Extracted data start
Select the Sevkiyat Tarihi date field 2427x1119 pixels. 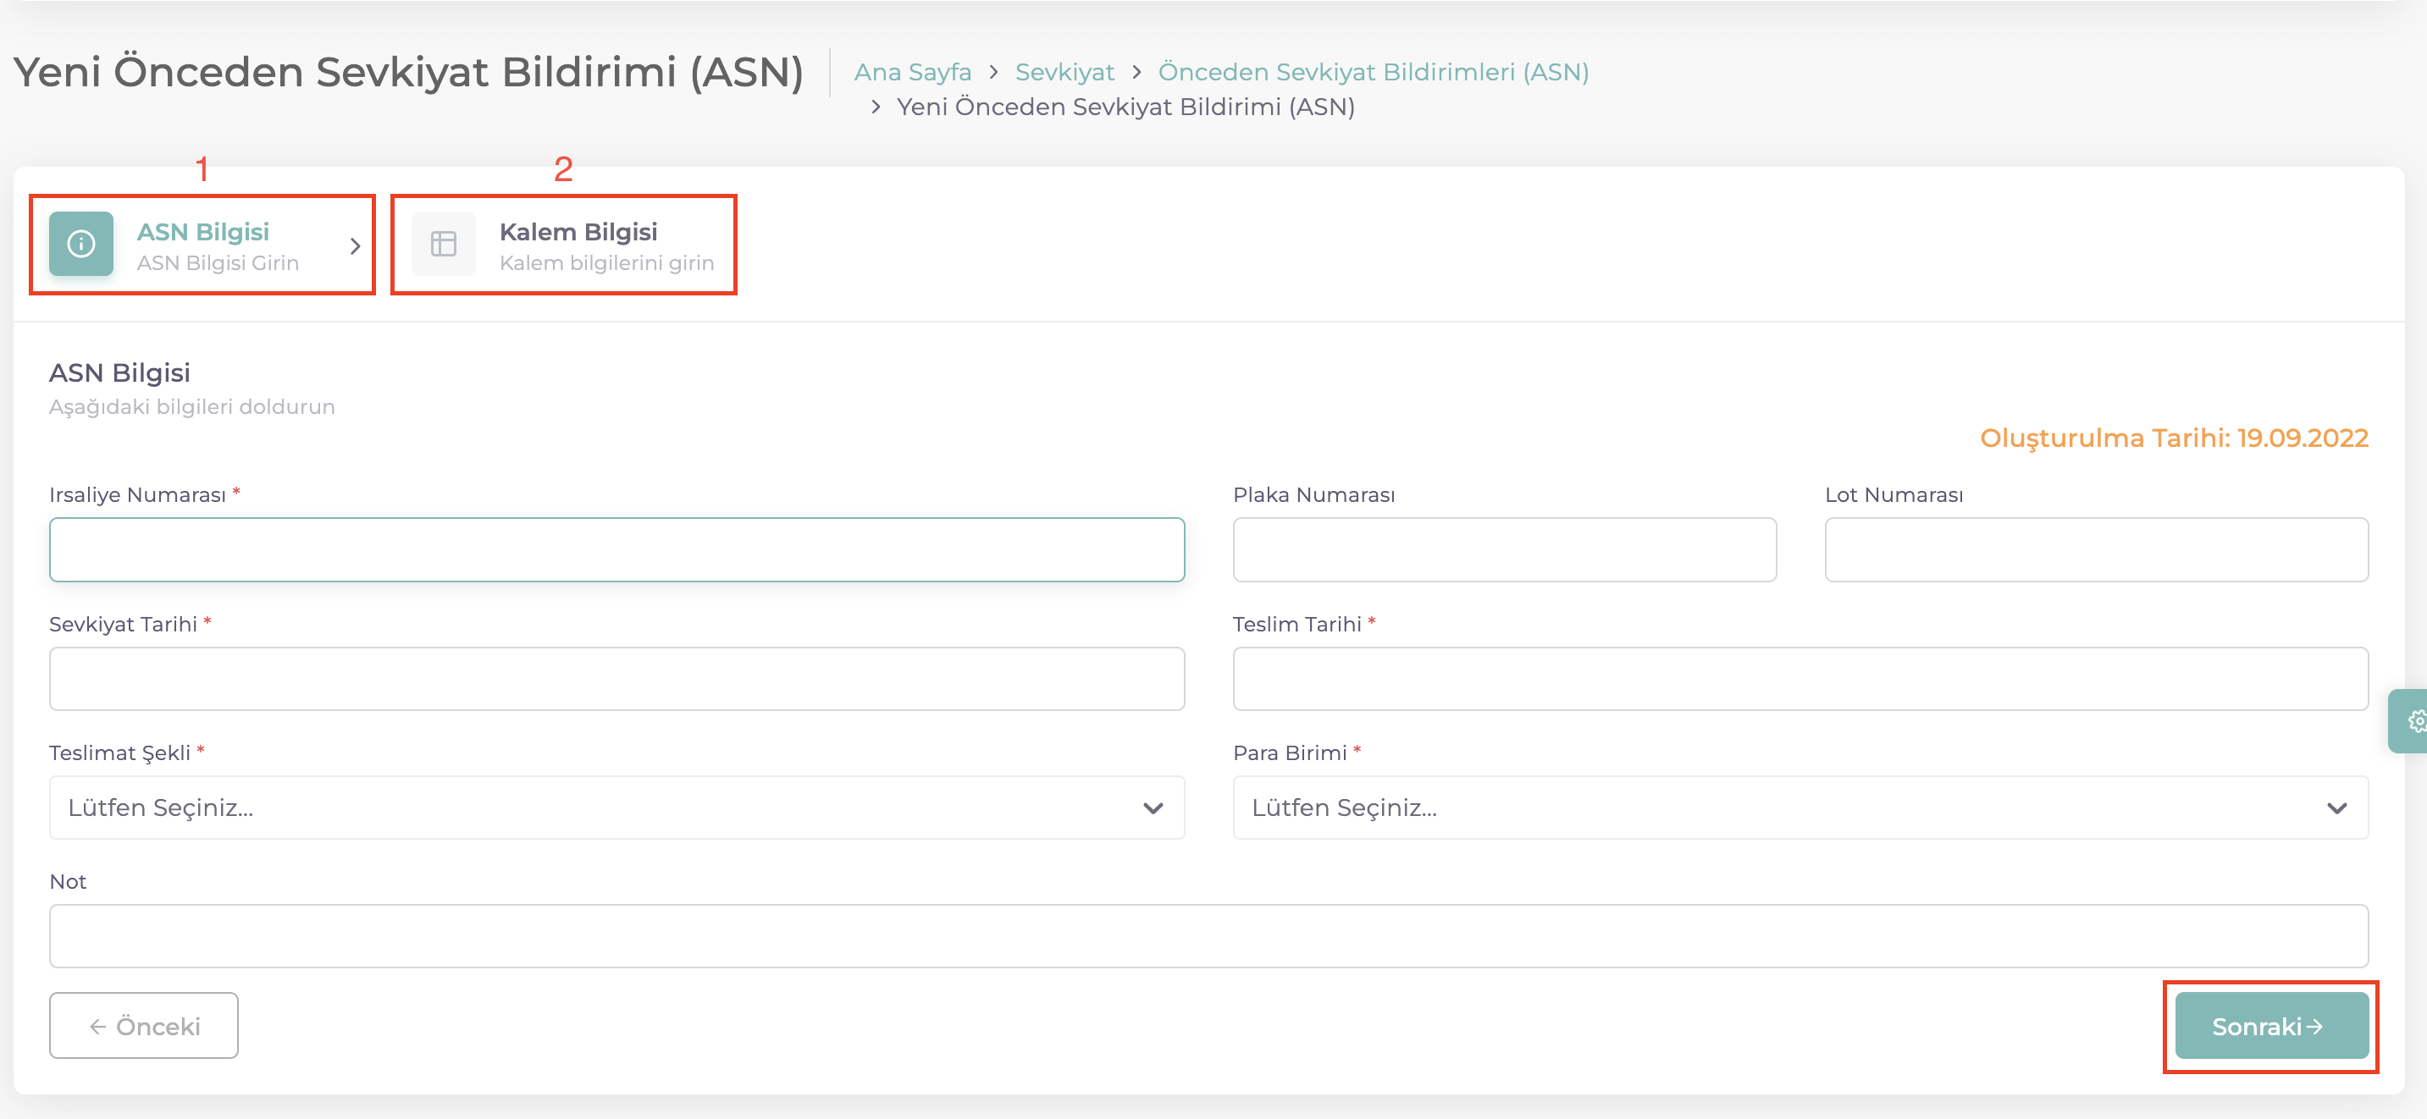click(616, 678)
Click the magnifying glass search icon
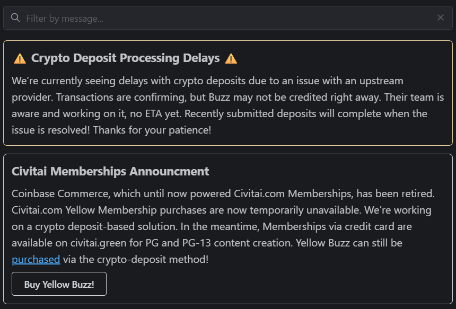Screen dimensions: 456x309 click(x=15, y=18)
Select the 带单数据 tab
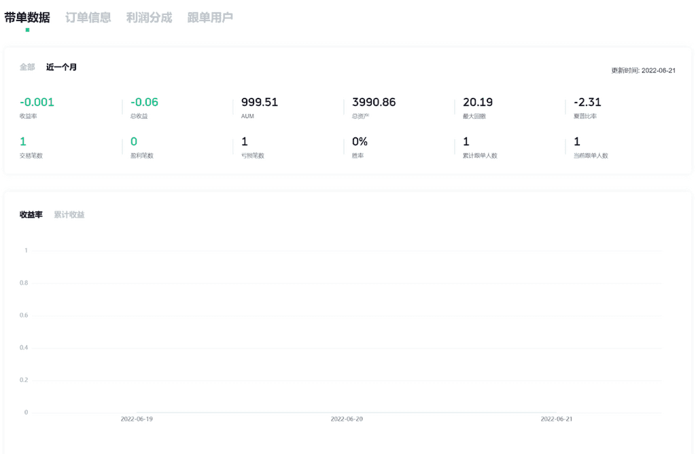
Extracted data end
Extracted data start
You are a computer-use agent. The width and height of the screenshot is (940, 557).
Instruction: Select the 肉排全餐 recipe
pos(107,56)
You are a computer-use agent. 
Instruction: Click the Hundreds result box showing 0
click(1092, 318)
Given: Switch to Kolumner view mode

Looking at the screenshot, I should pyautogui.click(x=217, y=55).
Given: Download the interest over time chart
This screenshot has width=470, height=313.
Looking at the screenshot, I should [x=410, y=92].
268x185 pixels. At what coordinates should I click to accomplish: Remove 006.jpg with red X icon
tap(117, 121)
Extracted data end
Extracted data start
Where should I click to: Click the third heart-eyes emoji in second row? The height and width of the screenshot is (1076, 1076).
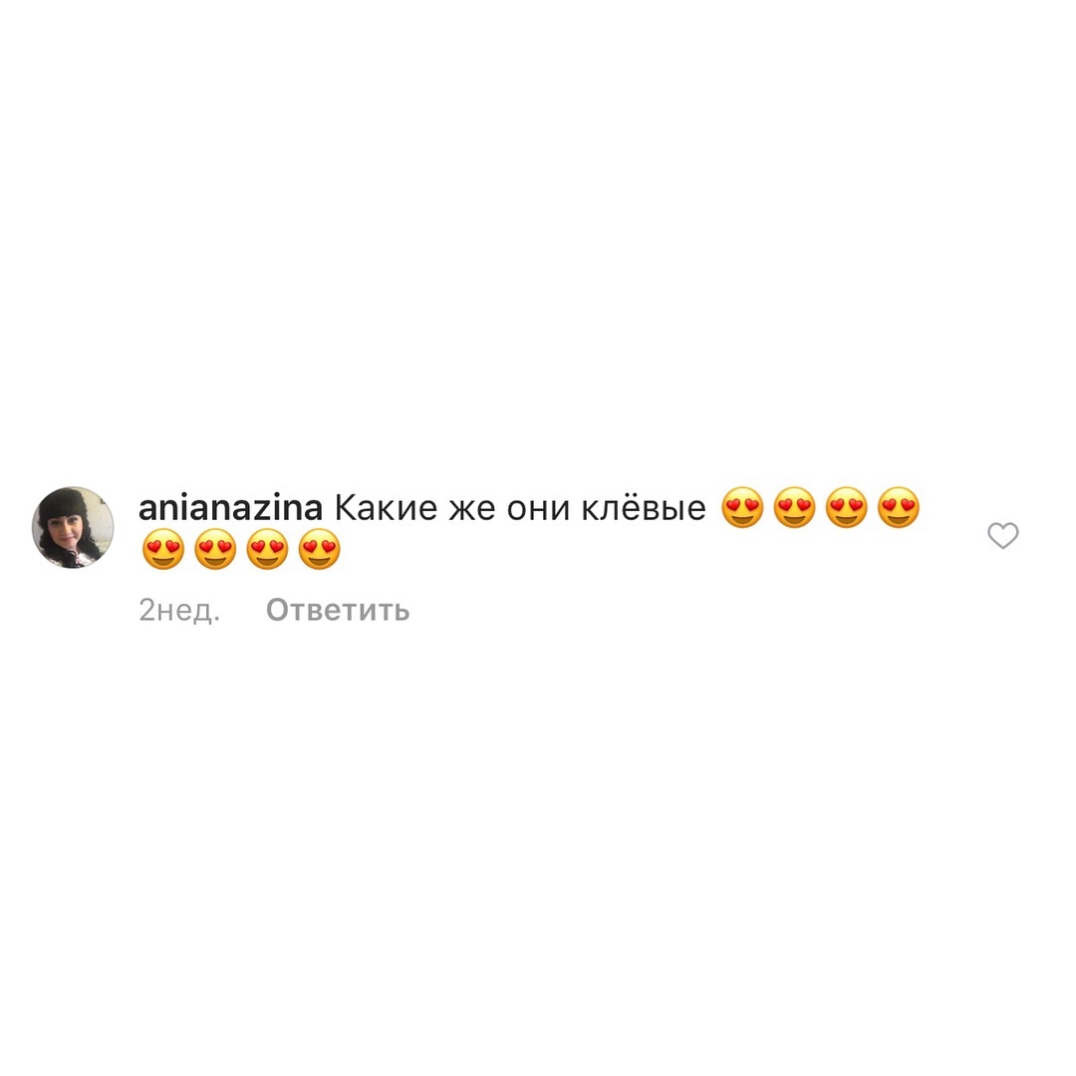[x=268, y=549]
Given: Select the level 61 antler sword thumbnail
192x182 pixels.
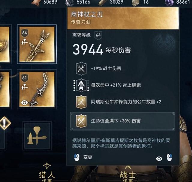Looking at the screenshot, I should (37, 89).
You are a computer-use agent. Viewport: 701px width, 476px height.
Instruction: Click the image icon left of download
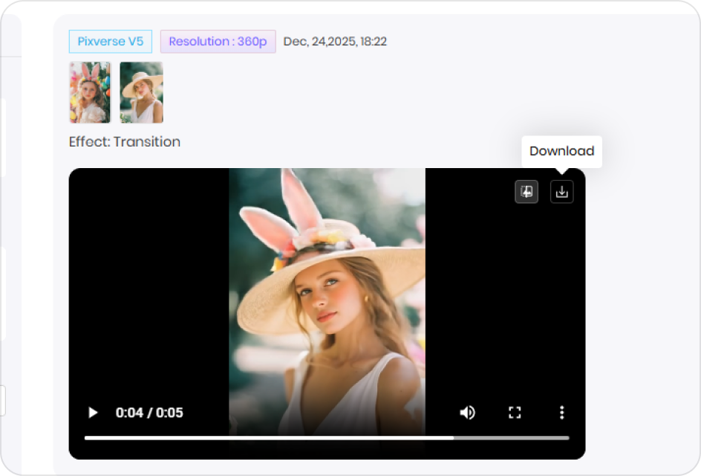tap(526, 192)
Extracted data end
Task requirements
Which lines in the entries above contain the string "icon"? Gather each one, copied in full, and let case count when matching.

Solution for this task
Click the magnifying glass search icon
268x185 pixels. At what coordinates should I click to accomplish: Remove 006.jpg with red X icon
Instruction: Click the image icon left of download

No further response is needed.